Thursday, November 5, 2009
Bottom Drawer
The old man stoops, working in his garden,
his past lies living in the bottom drawer:
the old things stored there reveal, long hidden,
the dangers of the life he lived before.
An old squeezebox, hexagonal and brown,
still plays a tune, as once it did in France,
where brash young soldiery relieved a town
of wines and virgins at the local dance.
With gloved hands he squeezes smoke from the cone:
a few stragglers cling to the waxy comb,
while others circle angrily and drone,
about the slatted hive that is their home.
At playtime, the children come out of school:
they do not trespass on the well mown lawn,
'stay on the strip of flagstones' is a rule
the lame teacher, his daughter, has laid down.

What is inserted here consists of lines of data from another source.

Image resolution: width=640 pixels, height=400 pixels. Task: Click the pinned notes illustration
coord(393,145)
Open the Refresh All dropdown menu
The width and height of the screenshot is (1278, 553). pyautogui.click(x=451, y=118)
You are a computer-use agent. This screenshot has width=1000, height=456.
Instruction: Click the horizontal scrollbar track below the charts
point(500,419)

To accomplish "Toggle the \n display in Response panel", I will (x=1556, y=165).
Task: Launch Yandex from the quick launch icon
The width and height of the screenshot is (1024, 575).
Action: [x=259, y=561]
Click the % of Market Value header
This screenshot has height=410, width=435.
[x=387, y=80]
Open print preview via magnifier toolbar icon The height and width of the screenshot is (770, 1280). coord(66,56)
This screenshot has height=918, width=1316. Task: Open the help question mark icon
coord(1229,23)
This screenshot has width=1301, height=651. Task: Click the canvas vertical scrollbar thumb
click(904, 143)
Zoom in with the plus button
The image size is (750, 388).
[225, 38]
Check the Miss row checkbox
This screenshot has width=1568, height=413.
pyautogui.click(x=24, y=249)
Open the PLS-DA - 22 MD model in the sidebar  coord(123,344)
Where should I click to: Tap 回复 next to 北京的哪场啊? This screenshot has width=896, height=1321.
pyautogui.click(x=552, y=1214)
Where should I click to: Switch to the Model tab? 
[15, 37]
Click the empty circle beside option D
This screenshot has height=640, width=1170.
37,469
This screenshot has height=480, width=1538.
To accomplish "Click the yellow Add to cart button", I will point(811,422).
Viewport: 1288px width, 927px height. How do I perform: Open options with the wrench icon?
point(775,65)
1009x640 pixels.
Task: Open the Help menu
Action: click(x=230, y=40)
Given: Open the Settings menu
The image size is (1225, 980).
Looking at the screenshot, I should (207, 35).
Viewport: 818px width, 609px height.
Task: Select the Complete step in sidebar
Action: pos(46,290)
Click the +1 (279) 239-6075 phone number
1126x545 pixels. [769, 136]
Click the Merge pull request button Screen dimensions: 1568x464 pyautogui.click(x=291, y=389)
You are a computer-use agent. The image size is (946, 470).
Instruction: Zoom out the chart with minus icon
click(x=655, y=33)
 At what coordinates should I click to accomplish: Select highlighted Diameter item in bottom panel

Meanwhile, in the drawer, a shoulder belt
and silver flute suggest an earlier tale,
perhaps in South Africa on the Veldt,
than the Fields of Flanders or Paschendale.
In the garden, he ties up runner beans,
puffing on a well chewed pipe, he decides
to spray the roses next with nicotine
against aphids before he goes inside.
He leans closer to the battery wireless,
pencil and sports page ready in his hand:
his horse finishes but without success,
he stumps out to the music of the band.
Old magazines, beneath some well-worn sheets,
the Pink'un and La Vie Parisienne,
hint at past wartime fun in foreign streets:
precious memories of a younger man.
The bell clangs loudly and the children scream:
the old man returns to his lost Eden
away from the throng he resumes his dream
of prizes for the best local garden.
At the back of the drawer dully gleams
a battered Jew's harp, its crude iron bow
once twanged by the light of falling star-shell beams
in bloody trenches under winter snow.
After a cup of tea, some bread and braun,
equipped with trilby hat and walking stick,
the gardener heads to toc-H in the town,
where a brown ale or two will do the trick.